──────── Source passage ────────

Situation
A logistics group with 620 employees across Baghdad, Basra, and Erbil was losing senior drivers, warehouse managers, and operations coordinators at a rate breaching multinational client SLAs and generating penalty charges. Exit interviews cited compensation as the primary departure reason in 78% of cases. Pay structures had not been reviewed in six years. Replacement costs exceeded USD 240,000 in the prior 12 months.
Complication
The company had 38 unique job titles with no consistent grading logic. Market benchmarking data for Iraqi logistics roles was unavailable through any standard survey provider. Three multinational client contracts contained SLA penalty clauses already triggering. When I reviewed the job title structure, I found two roles — 'Senior Driver A' and 'Senior Driver B' — paid at significantly different rates with no documented distinction between them. Investigation revealed this had been introduced four years earlier to justify a salary increase for a specific employee. That employee had since left, but the anomaly had propagated through the payroll system affecting 43 employees.
The Critical Decision — What Almontather Rassoul Saw and Did Differently
I presented this finding to the CEO as evidence that the pay structure had been corrupted by accumulated informal decisions rather than policy. That framing changed the conversation from 'why are we doing this review' to 'we need this review.' The engagement scope was extended as a direct result. The CEO had been planning to limit the review to four job families. After seeing the A/B anomaly, he authorized a full organization-wide job evaluation.

────────

Request A → Using the case study about the logistics group's pay review above, mark each statement yes or no, and quote the words from the case study that settle it. (i) The company had 38 unique job titles with no consistent grading logic. (ii) The CEO at first meant to review every job family. (iii) Pay structures had been reviewed three years earlier.
Request B → Quote the case study about the logistics group's pay review above word for word, starting with "Complication" and going on through "affecting 43 employees.".

──────── Material supplied ────────

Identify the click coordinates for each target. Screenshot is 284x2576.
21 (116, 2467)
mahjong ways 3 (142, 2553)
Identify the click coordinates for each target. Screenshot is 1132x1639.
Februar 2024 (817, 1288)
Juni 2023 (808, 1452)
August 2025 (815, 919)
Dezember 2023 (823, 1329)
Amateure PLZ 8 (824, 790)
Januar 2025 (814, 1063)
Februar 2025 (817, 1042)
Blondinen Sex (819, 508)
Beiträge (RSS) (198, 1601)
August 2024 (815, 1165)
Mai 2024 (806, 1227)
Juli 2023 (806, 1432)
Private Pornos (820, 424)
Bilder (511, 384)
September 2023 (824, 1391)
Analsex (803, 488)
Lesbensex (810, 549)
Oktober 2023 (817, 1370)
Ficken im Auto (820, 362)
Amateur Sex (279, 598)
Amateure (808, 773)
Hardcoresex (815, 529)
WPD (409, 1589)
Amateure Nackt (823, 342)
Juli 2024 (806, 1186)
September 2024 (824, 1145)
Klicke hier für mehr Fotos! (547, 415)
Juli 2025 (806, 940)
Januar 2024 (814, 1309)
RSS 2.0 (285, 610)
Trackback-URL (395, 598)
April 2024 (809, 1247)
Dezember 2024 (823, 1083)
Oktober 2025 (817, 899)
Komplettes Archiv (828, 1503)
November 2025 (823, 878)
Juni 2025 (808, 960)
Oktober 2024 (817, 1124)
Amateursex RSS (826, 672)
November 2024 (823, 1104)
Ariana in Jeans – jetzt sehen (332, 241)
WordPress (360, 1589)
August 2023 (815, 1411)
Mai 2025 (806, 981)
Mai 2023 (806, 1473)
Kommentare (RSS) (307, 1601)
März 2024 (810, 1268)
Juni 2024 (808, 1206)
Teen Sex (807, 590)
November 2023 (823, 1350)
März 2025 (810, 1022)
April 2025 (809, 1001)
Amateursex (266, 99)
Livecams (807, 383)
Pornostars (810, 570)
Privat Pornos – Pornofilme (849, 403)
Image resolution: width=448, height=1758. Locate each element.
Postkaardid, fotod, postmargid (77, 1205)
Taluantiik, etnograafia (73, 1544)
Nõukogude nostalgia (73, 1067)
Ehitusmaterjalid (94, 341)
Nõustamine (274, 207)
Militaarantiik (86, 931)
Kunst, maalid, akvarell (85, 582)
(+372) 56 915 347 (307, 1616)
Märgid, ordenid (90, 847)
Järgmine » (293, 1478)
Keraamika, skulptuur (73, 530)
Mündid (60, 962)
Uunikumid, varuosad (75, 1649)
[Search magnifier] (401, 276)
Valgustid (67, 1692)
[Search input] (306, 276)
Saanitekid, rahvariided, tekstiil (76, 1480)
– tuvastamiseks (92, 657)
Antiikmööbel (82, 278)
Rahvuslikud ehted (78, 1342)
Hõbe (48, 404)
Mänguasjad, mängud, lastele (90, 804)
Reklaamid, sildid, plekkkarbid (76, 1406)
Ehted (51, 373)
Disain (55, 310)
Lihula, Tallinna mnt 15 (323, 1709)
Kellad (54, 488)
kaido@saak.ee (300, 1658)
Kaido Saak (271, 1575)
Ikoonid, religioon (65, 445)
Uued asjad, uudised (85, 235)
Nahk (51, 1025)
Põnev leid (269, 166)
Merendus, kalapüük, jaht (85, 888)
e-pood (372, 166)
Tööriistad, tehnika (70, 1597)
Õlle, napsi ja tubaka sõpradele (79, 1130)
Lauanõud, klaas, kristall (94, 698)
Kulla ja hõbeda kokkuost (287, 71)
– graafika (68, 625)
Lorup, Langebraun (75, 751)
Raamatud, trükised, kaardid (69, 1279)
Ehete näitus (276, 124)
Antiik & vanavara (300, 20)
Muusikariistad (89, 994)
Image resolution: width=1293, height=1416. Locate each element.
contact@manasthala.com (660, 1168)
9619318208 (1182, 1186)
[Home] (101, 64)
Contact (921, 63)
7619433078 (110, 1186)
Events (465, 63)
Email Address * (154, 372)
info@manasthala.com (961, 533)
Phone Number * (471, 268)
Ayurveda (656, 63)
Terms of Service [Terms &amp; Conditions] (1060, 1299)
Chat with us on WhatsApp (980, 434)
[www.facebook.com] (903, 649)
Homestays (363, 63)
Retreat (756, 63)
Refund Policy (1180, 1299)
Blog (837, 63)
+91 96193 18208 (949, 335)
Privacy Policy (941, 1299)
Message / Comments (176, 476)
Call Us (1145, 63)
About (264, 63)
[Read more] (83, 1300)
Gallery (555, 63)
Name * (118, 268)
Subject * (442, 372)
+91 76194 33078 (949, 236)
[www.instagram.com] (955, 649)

────────

Task response A →
(i) Yes: "The company had 38 unique job titles with no consistent grading logic."
(ii) No: "The CEO had been planning to limit the review to four job families."
(iii) No: "Pay structures had not been reviewed in six years."

Task response B →
Complication
The company had 38 unique job titles with no consistent grading logic. Market benchmarking data for Iraqi logistics roles was unavailable through any standard survey provider. Three multinational client contracts contained SLA penalty clauses already triggering. When I reviewed the job title structure, I found two roles — 'Senior Driver A' and 'Senior Driver B' — paid at significantly different rates with no documented distinction between them. Investigation revealed this had been introduced four years earlier to justify a salary increase for a specific employee. That employee had since left, but the anomaly had propagated through the payroll system affecting 43 employees.